▶ **PROBLEM STATEMENT**
Rewrite the lines from the one containing "AGENDA (314, 296)" through the last line, swapping "Economía" for "Finanzas" and changing nothing else. Leave the pictures out of your answer.

▶ **RECORDS FOR THIS EXERCISE**

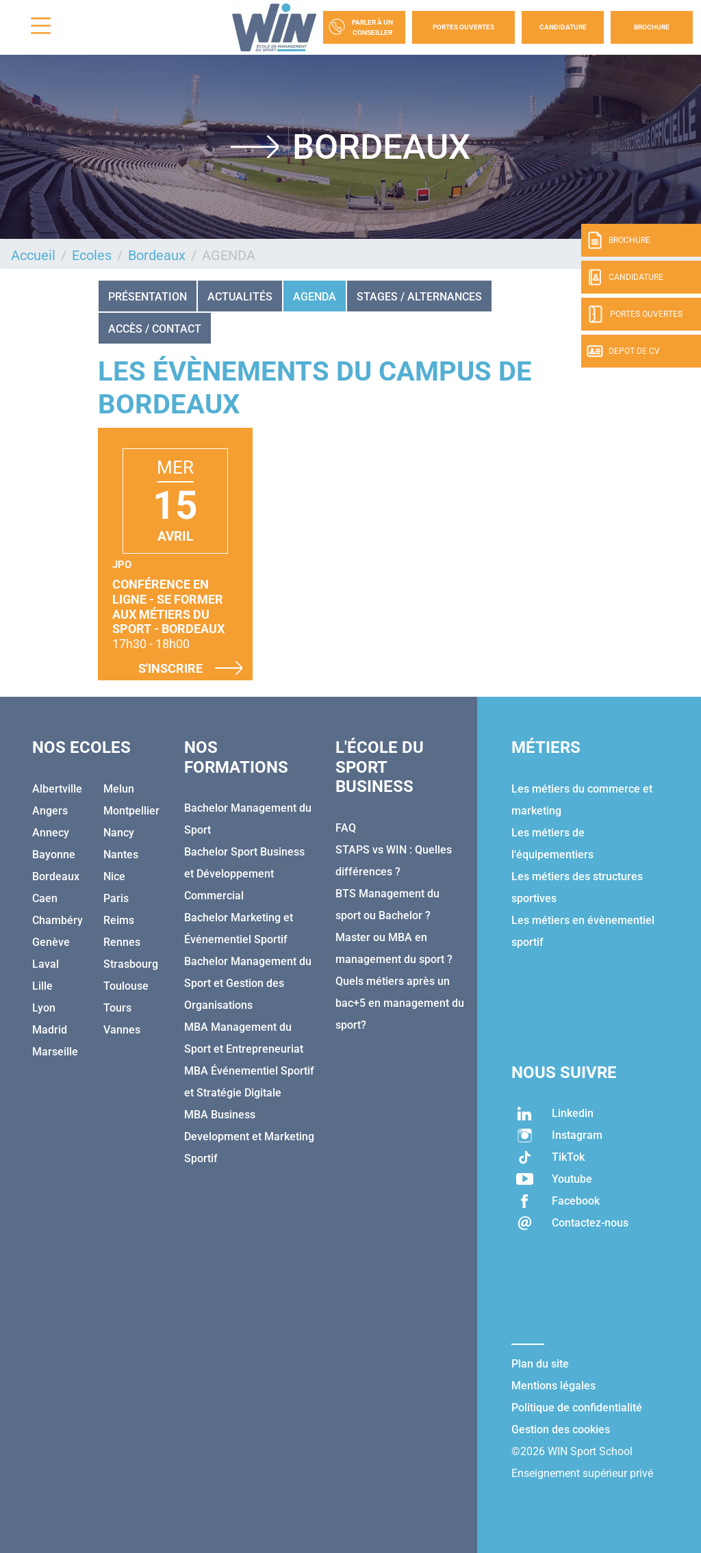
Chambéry (57, 920)
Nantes (120, 854)
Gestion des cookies (560, 1429)
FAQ (345, 827)
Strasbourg (130, 964)
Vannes (121, 1029)
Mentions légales (553, 1385)
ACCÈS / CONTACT (154, 328)
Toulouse (126, 985)
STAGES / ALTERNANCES (419, 296)
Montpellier (131, 810)
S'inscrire (190, 668)
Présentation (147, 296)
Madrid (49, 1029)
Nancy (118, 832)
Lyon (43, 1007)
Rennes (121, 942)
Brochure (652, 27)
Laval (45, 964)
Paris (116, 898)
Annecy (50, 832)
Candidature (563, 27)
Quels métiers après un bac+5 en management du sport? (399, 1003)
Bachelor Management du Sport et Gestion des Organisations (247, 983)
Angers (50, 810)
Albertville (57, 788)
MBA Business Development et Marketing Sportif (249, 1136)
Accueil (33, 255)
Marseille (55, 1051)
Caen (45, 898)
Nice (114, 876)
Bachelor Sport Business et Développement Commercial (244, 873)
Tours (117, 1007)
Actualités (239, 296)
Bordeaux (157, 255)
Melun (118, 788)
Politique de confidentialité (576, 1407)
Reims (118, 920)
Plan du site (540, 1363)
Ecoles (92, 255)
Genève (51, 942)
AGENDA (314, 296)
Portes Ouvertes (463, 27)
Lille (42, 985)
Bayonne (53, 854)
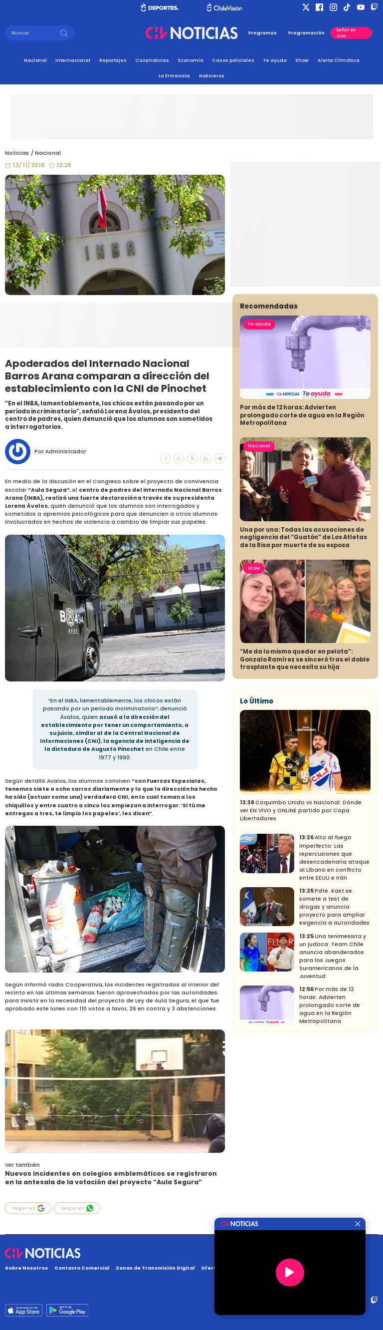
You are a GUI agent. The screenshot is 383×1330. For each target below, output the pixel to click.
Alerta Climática (339, 60)
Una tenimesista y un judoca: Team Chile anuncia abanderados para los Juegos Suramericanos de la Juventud (332, 1045)
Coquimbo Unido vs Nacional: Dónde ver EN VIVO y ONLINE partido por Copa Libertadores (301, 899)
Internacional (72, 60)
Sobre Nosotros (26, 1268)
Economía (190, 60)
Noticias (17, 153)
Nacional (35, 60)
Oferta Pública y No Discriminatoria (248, 1268)
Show (302, 60)
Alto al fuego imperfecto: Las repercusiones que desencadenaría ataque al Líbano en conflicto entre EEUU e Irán (334, 946)
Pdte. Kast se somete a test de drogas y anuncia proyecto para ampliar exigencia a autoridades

▶ **SOLUTION BELOW**
AGENDA (314, 296)
Portes Ouvertes (463, 27)
Lille (42, 985)
Bayonne (53, 854)
You are a GUI agent. The screenshot is 383×1330. For each target below, output the pixel to click.
Alerta Climática (339, 60)
Una tenimesista y un judoca: Team Chile anuncia abanderados para los Juegos Suramericanos de la Juventud (332, 1045)
Coquimbo Unido vs Nacional: Dónde ver EN VIVO y ONLINE partido por Copa Libertadores (301, 899)
Internacional (72, 60)
Sobre Nosotros (26, 1268)
Finanzas (190, 60)
Noticias (17, 153)
Nacional (35, 60)
Oferta Pública y No Discriminatoria (248, 1268)
Show (302, 60)
Alto al fuego imperfecto: Las repercusiones que desencadenaría ataque al Líbano en conflicto entre EEUU e Irán (334, 946)
Pdte. Kast se somete a test de drogas y anuncia proyecto para ampliar exigencia a autoridades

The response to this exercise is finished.